Over the centuries, the region historically known as Bohemia has had many names, and been part of many nations and empires: the Premysl Empire, the Hapsburg Monarchy, the Luxembourg Dynasty and the Holy Roman Empire. It has also been home to a rich and ancient culture, and some of the world's greatest and most popular composers from what we now think of as the Czech musical tradition. The names Antonín Dvořák, Bedřich Smetana and Leoš Janáček readily come to mind.
But there's another Czech musician whose name might also be part of that illustrious list, but often isn't: Bohuslav Martinů, who was one of the 20th century's most accomplished and prolific composers.
During a career that took him from Prague, to Paris, to New York, Martinů wrote six major symphonies, all of them striking. He also composed dozens of chamber works, 15 ballets, a collection of film scores and a variety of vocal and choral music. And he wrote more than two dozen operas, including The Plays of Mary, a score that's actually four separate dramas in one package, and features some of Martinů's most spectacular and inspiring music.

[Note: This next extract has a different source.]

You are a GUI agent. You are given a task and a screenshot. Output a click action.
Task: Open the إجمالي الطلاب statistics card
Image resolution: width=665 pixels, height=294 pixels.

Martinů was born in 1890, in a small Bohemian village near the border with Moravia. He grew up in church -- literally. Until he was 12, Martinů's family lived in a church tower, where his father served as a watchman and bell ringer.
During the course of his career, Martinů became a well-travelled and cosmopolitan artist. As a teenager, he began musical studies at the Prague Conservatory. Later, in Paris, he was drawn to a wide variety of musical and artistic styles, including impressionism, avant-garde jazz and dadaism.
Martinů left Czechoslovakia when the Nazis invaded, early in World War II. He spent the war years in New York, where he wrote his first five symphonies and had a hit with his opera The Comedy on the Bridge.
Still, even during his formative Paris years in the 1930s, Martinů's music often gravitated back toward his Czech origins, and his religious upbringing. Both can be heard in The Plays of Mary, first performed at the Provincial Theatre in Brno, in 1935.
On World of Opera, Lisa Simeone presents Martinů's unique, four-part opera in a production from the Prague National Theatre. It features an impressive, ensemble cast -- with many singers taking multiple roles -- and the performance is led by one of today's foremost interpreters of Czech music, conductor Jiři Belohlavek.